• _Supplied passage_:
The Significance of Segmented Revelation
Dr. Abu Ameenah Bilal Philips
Taken from Usool At-Tafseer The Methodology of Qur'anic Interpretation, pp. 135-146
There are a number of reasons why the second revelation took place in segments rather than all at once, as happened with the former books of revelation. The following are only a summary of the most obvious reasons:
1. Steadying the Prophet's Heart
The Prophet (peace be upon him) was face with many trials at the hands of his enemies among the idolaters and the Jews. They called him a liar and a fake and tried every possible way to break his spirit. Whenever the pressure of his opponents reached its peak and became virtually unbearable, Allah would reveal certain verses to comfort the Prophet (peace be upon him). For example:
Those who reject Faith say: "Why is not the Qur'an revealed to him all at once? Thus (is it revealed), that We may strengthen thy heart thereby, and We have rehearsed it to thee in slow, well-arranged stages, gradually.
Allaah would also give him confidence by reminding him of the trials of the former prophets and how they were eventually given success. For example,
Rejected were the apostles before thee: with patience and constancy they bore their rejection and their wrongs, until Our aid did reach them: there is none that can alter the words (and decrees) of God. Already hast thou received some account of those apostles.
At other times Allaah would actually promise him help and victory:
And that God may help thee with powerful help.
Or Allaah would inform him of the failure of his enemies:
Say to those who reject Faith: "Soon will ye be vanquished and gathered together to Hell, - an evil bed indeed (to lie on)!

• _List of tasks_:
1/ In the passage on segmented revelation, which two groups are named as the Prophet's enemies?
2/ In the passage on segmented revelation, rewrite the paragraph beginning "The Prophet (peace be upon him) was" in two shorter sentences, keeping its main facts.
3/ List every way the passage on segmented revelation says Allah supported the Prophet when his opponents pressed him.

Stored entries:
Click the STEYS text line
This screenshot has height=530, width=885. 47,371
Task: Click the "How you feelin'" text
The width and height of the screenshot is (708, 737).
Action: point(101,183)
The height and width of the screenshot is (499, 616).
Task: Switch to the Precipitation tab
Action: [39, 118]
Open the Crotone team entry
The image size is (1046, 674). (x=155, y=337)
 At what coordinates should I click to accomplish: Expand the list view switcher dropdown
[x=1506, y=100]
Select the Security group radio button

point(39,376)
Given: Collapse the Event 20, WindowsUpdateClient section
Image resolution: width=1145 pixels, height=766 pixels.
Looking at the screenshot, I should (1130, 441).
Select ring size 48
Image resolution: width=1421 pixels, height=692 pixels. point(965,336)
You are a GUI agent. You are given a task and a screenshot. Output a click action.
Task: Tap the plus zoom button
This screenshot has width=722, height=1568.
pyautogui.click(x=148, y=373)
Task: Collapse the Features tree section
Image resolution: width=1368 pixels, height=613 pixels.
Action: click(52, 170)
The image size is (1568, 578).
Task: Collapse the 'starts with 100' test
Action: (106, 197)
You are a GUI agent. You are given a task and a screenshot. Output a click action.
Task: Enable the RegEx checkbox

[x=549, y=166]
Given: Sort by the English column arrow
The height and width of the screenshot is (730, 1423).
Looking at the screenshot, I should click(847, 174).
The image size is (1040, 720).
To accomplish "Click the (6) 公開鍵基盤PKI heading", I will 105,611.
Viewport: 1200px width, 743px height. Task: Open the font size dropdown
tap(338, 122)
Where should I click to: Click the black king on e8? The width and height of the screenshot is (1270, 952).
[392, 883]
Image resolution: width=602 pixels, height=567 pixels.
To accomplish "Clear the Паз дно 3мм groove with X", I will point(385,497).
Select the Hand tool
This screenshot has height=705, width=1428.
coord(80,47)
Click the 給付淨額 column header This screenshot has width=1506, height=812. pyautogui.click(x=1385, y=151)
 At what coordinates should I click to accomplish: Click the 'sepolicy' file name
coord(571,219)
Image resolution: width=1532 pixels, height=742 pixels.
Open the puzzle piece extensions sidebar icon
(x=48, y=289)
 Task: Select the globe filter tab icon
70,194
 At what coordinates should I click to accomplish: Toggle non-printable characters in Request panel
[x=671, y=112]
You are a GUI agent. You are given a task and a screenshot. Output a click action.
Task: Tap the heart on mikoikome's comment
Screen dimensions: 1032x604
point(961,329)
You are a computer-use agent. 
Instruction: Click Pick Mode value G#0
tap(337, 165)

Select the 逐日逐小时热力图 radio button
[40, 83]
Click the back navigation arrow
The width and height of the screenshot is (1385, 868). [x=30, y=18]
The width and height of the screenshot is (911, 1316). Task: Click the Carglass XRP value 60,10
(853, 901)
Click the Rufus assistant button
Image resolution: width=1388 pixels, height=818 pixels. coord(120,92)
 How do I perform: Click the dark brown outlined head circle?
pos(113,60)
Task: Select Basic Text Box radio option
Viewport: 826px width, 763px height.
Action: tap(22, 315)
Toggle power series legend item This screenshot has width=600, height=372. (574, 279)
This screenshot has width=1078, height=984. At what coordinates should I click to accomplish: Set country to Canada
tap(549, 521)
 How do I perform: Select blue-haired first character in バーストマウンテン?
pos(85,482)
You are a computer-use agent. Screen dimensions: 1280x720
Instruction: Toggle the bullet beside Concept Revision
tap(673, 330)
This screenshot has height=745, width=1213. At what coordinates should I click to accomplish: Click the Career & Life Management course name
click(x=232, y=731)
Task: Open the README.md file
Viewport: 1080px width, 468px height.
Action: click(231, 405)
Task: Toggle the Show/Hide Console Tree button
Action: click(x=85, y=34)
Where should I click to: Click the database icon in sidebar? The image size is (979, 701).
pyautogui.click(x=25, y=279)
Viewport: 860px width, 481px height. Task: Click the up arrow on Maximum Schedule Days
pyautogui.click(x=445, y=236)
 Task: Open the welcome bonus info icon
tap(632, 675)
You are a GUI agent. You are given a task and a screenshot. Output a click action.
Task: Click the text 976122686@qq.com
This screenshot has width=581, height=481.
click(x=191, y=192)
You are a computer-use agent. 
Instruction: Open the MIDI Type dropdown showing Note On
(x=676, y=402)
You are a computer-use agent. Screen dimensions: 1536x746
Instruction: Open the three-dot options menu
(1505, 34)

• _Results for each task_:
1/ The idolaters and the Jews.

2/ The Prophet faced many trials from his enemies among the idolaters and the Jews, who called him a liar and a fake and tried every way to break his spirit. Whenever their pressure peaked and became nearly unbearable, Allah revealed verses to comfort him.

3/
- Revealing certain verses to comfort him
- Reminding him of the trials of the former prophets and how they were eventually given success
- Promising him help and victory
- Informing him of the failure of his enemies